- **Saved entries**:

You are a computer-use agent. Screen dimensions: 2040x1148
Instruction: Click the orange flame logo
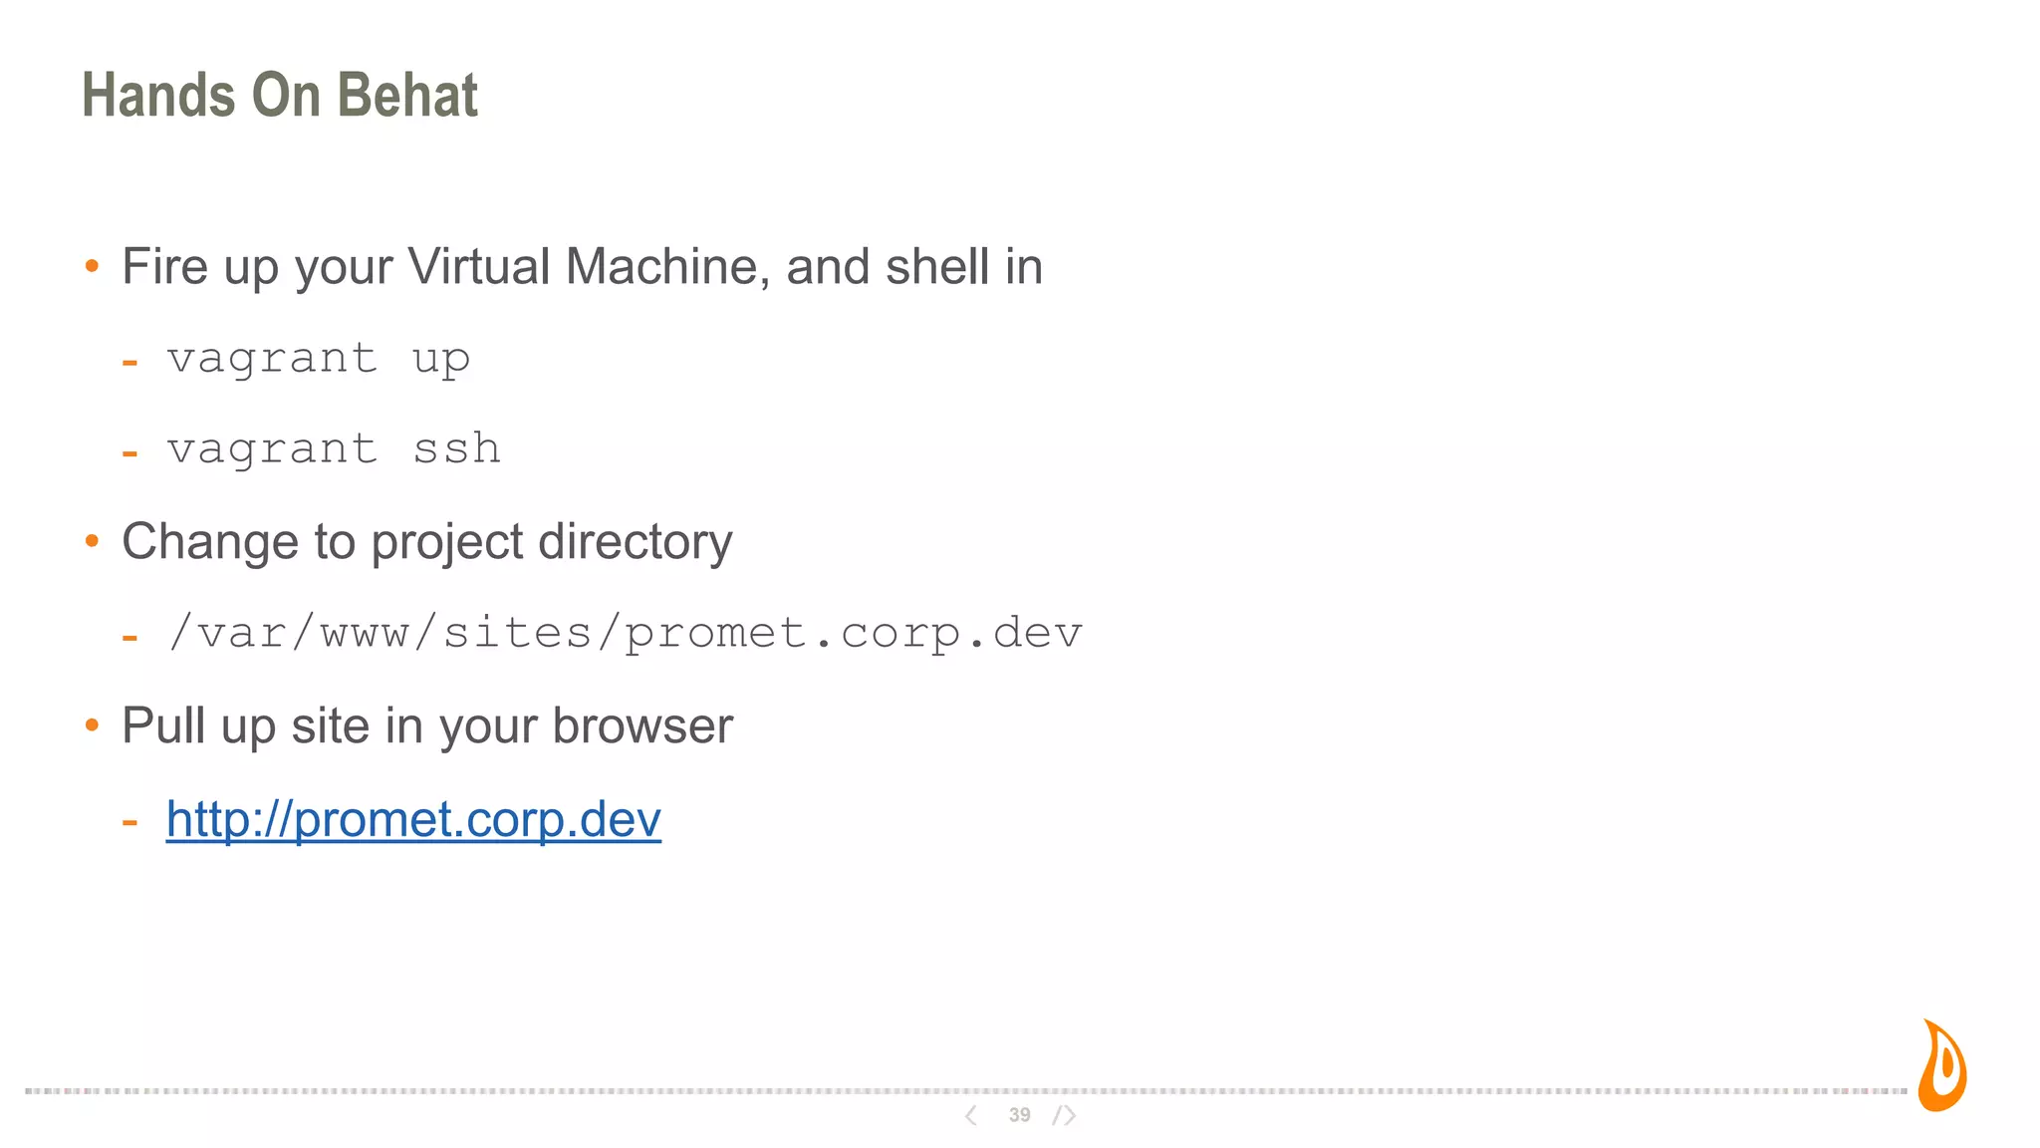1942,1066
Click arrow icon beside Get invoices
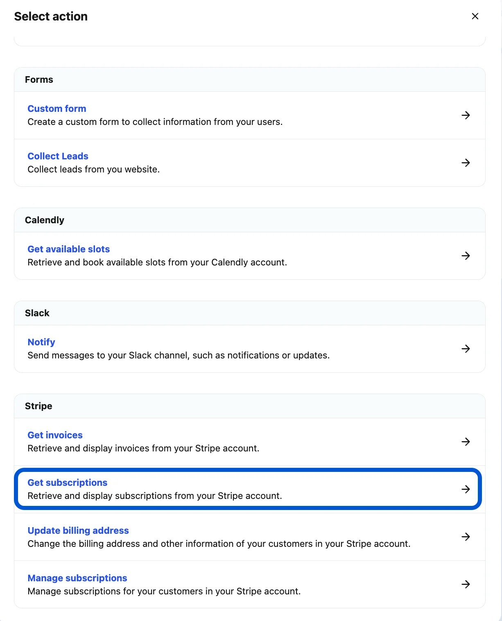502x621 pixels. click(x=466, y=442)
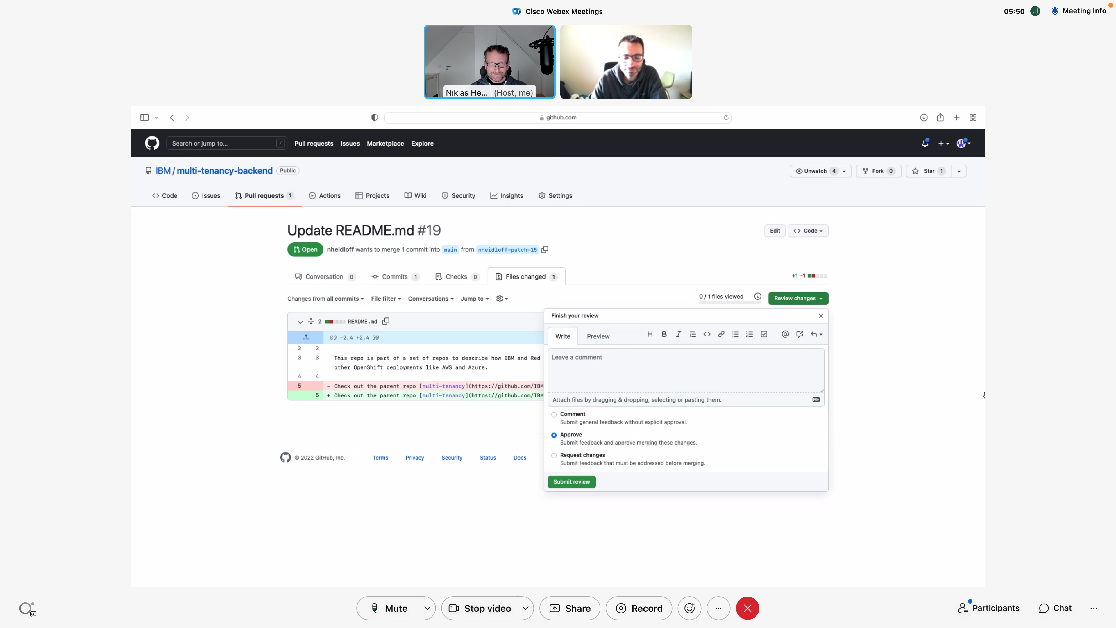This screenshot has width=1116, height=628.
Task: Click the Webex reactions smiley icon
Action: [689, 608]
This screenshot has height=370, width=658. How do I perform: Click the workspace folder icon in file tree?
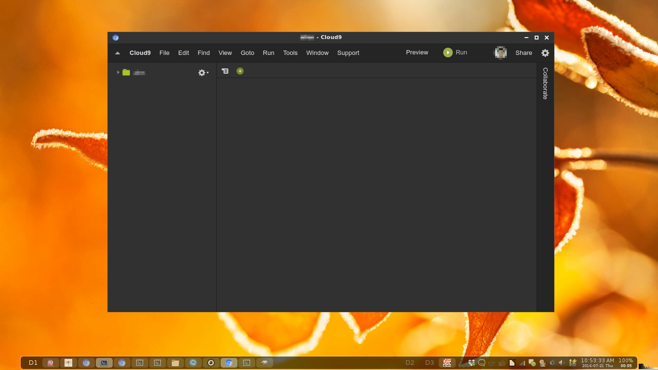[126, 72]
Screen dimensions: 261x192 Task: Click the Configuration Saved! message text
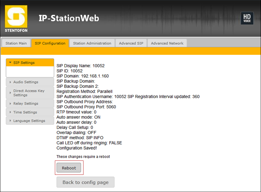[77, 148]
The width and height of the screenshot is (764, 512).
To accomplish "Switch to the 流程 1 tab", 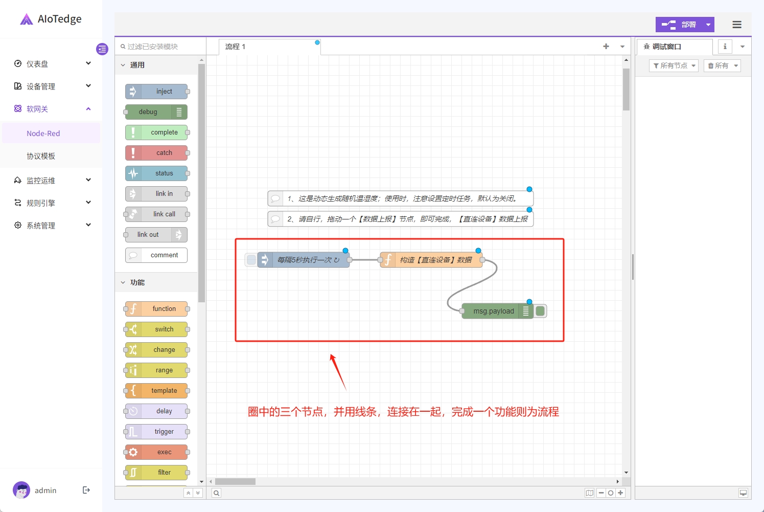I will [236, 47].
--
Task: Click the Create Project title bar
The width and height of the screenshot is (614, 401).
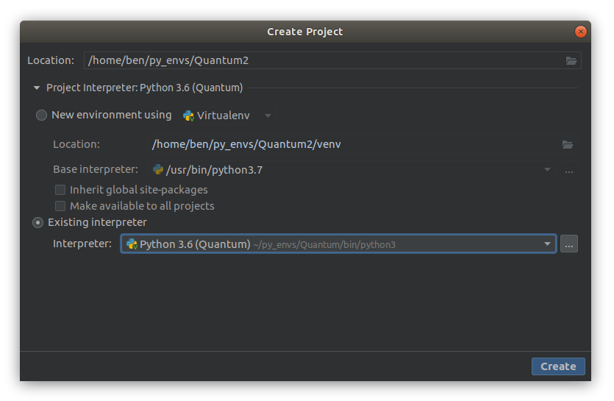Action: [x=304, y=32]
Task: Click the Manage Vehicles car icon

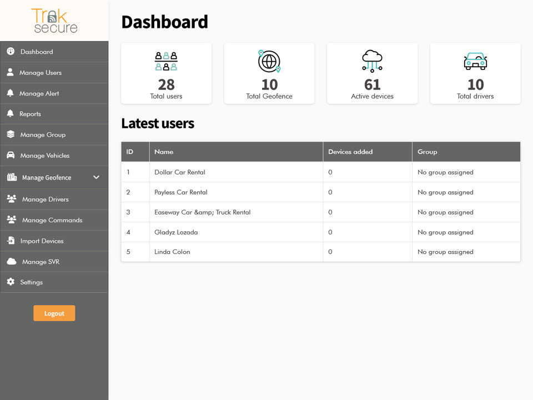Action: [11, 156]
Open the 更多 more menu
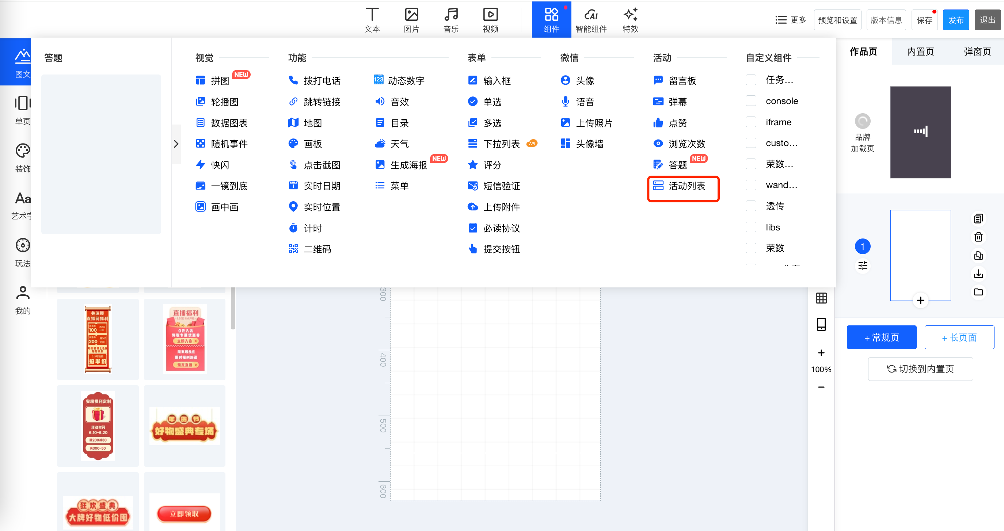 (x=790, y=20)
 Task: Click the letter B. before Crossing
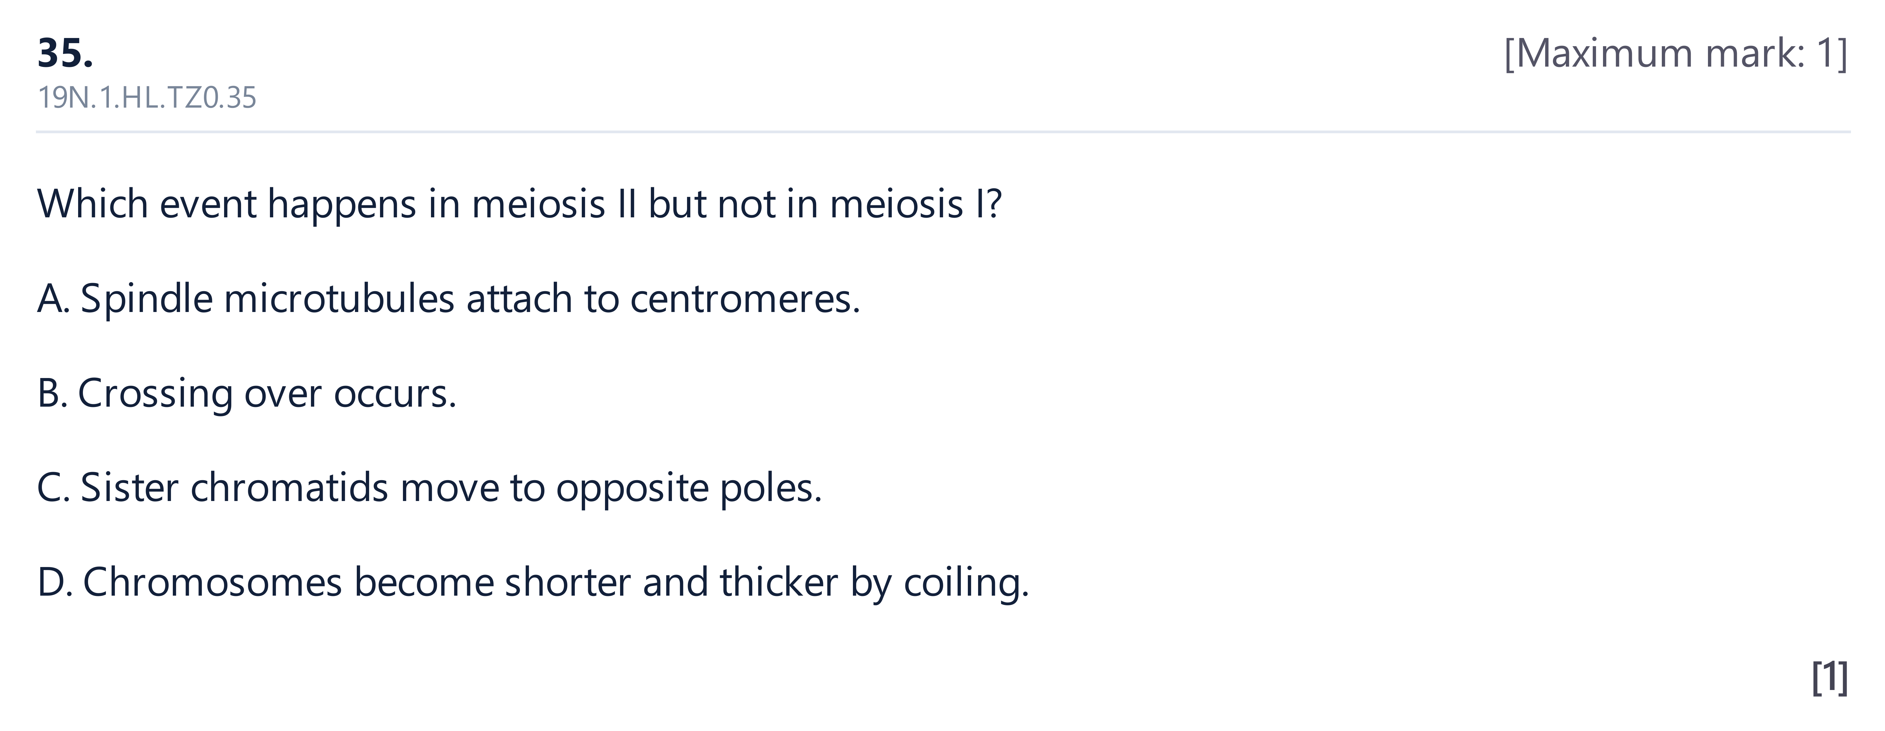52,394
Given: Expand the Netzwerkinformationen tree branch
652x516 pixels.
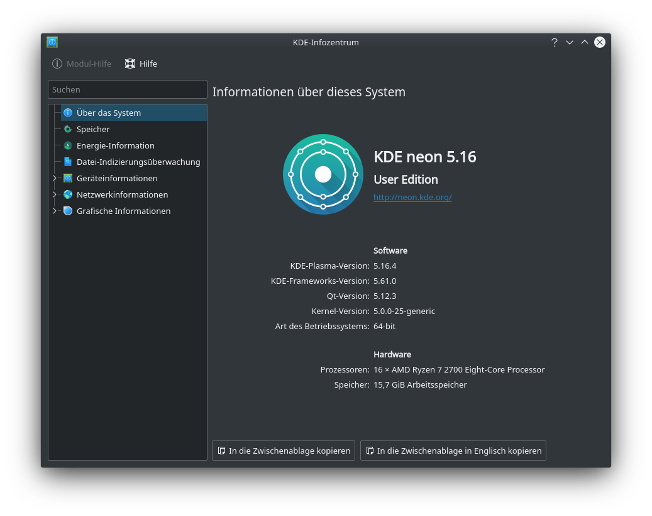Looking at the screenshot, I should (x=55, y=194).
--
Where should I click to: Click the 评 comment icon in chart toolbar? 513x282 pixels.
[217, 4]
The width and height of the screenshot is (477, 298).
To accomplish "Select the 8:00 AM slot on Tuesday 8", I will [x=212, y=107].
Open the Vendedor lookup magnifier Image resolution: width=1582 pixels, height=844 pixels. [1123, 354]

- **Given problem**: Rewrite the entries from the line containing "Where should I" through the line containing "Open the Vendedor", swapping "magnifier" for "search button" and leaving everything else unchanged.

- **Output**:
Where should I click to: Click the 评 comment icon in chart toolbar? 513x282 pixels.
[217, 4]
The width and height of the screenshot is (477, 298).
To accomplish "Select the 8:00 AM slot on Tuesday 8", I will [x=212, y=107].
Open the Vendedor lookup search button Image resolution: width=1582 pixels, height=844 pixels. [1123, 354]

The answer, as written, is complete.